On Fri, Jun 2, 2017 at 10:41 AM, Daniel Micay <danielmicay@...il.com> wrote:
> On Fri, 2017-06-02 at 17:53 +0200, Jason A. Donenfeld wrote:
>> (Meanwhile...)
>>
>> In my own code, I'm currently playing with a workaround that looks
>> like this:
>>
>> --- a/src/main.c
>> +++ b/src/main.c
>>
>> +#include <linux/completion.h>
>> +#include <linux/random.h>
>>
>> +struct rng_initializer {
>> +       struct completion done;
>> +       struct random_ready_callback cb;
>> +};
>> +static void rng_initialized_callback(struct random_ready_callback
>> *cb)
>> +{
>> +       complete(&container_of(cb, struct rng_initializer, cb)->done);
>> +}
>> +
>> static int __init mod_init(void)
>> {
>>        int ret;
>> +       struct rng_initializer rng = {
>> +               .done = COMPLETION_INITIALIZER(rng.done),
>> +               .cb = { .owner = THIS_MODULE, .func =
>> rng_initialized_callback }
>> +       };
>> +
>> +       ret = add_random_ready_callback(&rng.cb);
>> +       if (!ret)

Jobs
1. Which file does the patch in the mailing-list message about the RNG workaround modify?
2. Carry on with the mailing-list message about the RNG workaround from the point where it stops.

Data entries
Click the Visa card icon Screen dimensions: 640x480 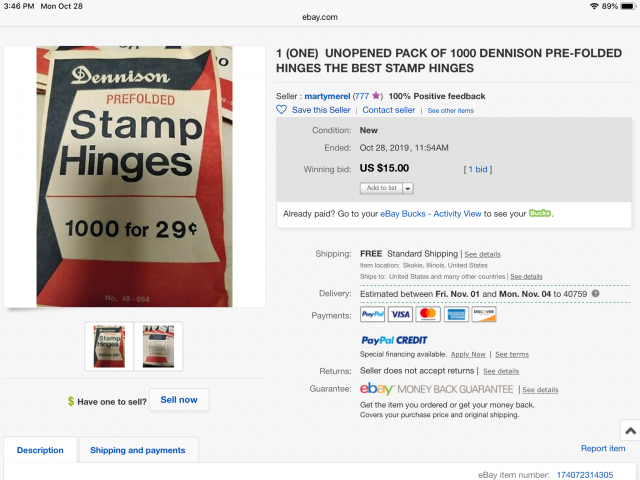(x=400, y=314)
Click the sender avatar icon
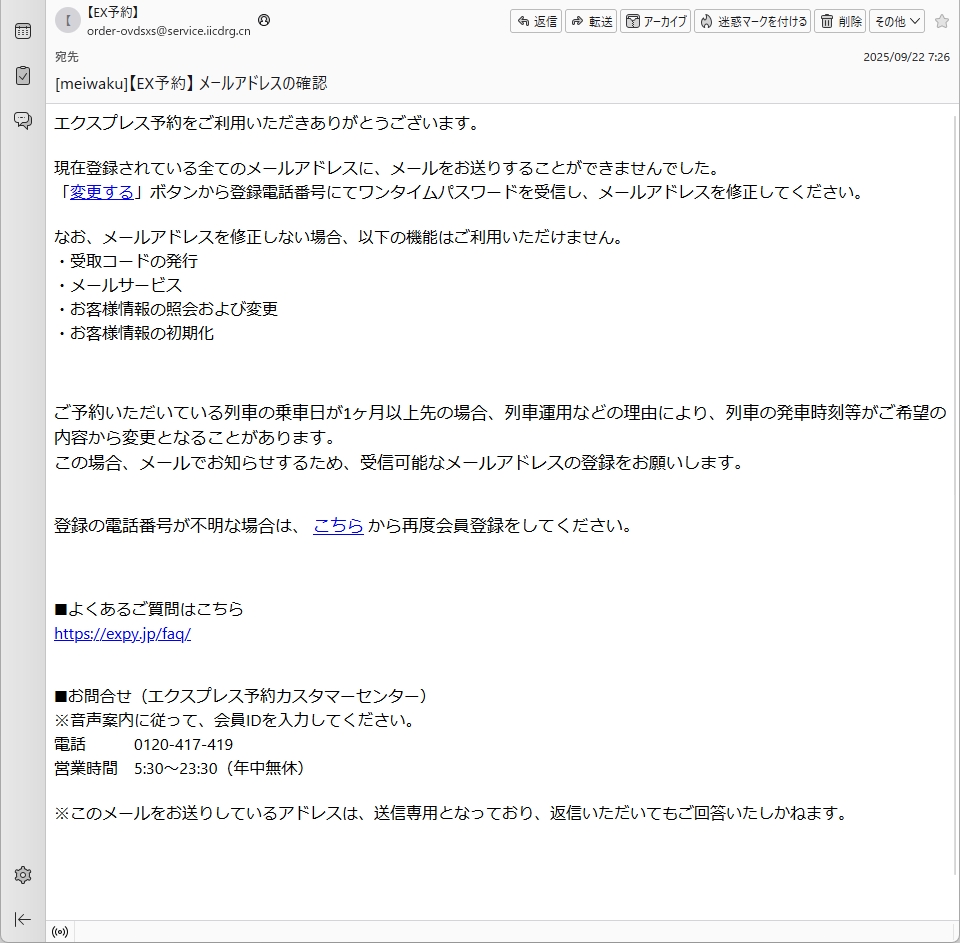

...

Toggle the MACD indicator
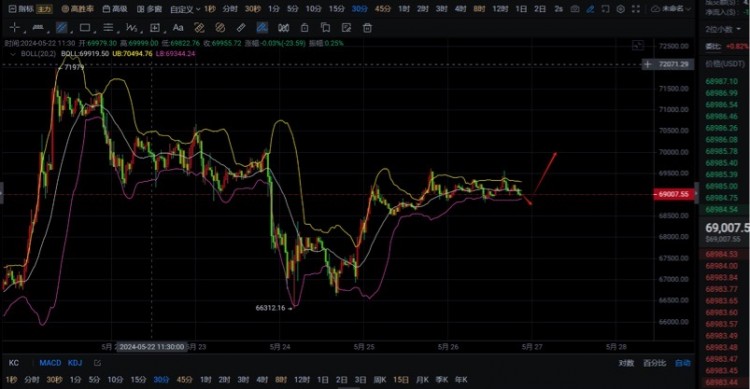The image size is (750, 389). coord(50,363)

The responses
1. It modifies src/main.c.

2.
>> +               wait_for_completion(&rng.done);
>> +       else if (ret != -EALREADY)
>> +               return ret;
>>
>>        do_things_with_get_random_bytes_maybe();
>>
>> Depending on the situation, however, I could imagine that
>> wait_for_completion never returning, if its blocking activity that
>> contributes to the seed actually being available, if this is called
>> from a compiled-in module, so I find this a bit sub-optimal...
>
> One of the early uses is initializing the stack canary value for SSP in
> very early boot. If that blocks, it's going to be blocking nearly
> anything else from happening.
>
> On x86, that's only the initial canary since the per-task canaries end
> up being used, but elsewhere at least without SMP disabled or changes to
> GCC that's all there is so the entropy matters.

And just to note, building with GCC_PLUGIN_LATENT_ENTROPY, while it
(correctly) doesn't credit entropy to the pool, should at least make
the pool less deterministic between boots.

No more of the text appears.